**The task:** Repeat exactly, and only, the lines of the entries below from the one with "This screenshot has width=480, height=384." through the one with "Image resolution: width=940", both ends included.

**Supplied records:**
+++

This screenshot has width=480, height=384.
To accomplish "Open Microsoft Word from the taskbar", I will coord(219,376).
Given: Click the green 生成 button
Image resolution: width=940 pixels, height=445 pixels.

+++

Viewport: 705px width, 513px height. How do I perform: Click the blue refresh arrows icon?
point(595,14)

+++

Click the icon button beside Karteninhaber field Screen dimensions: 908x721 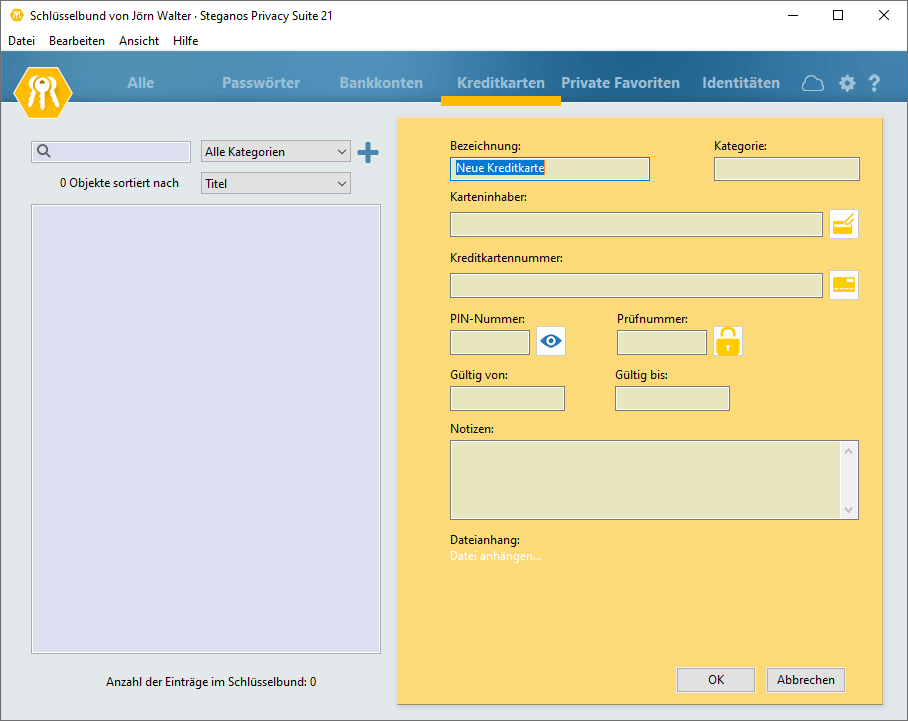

+++

**Your solution:**
This screenshot has width=480, height=384.
To accomplish "Open Microsoft Word from the taskbar", I will coord(219,376).
Given: Click the green 生成 button
Image resolution: width=940 pixels, height=445 pixels.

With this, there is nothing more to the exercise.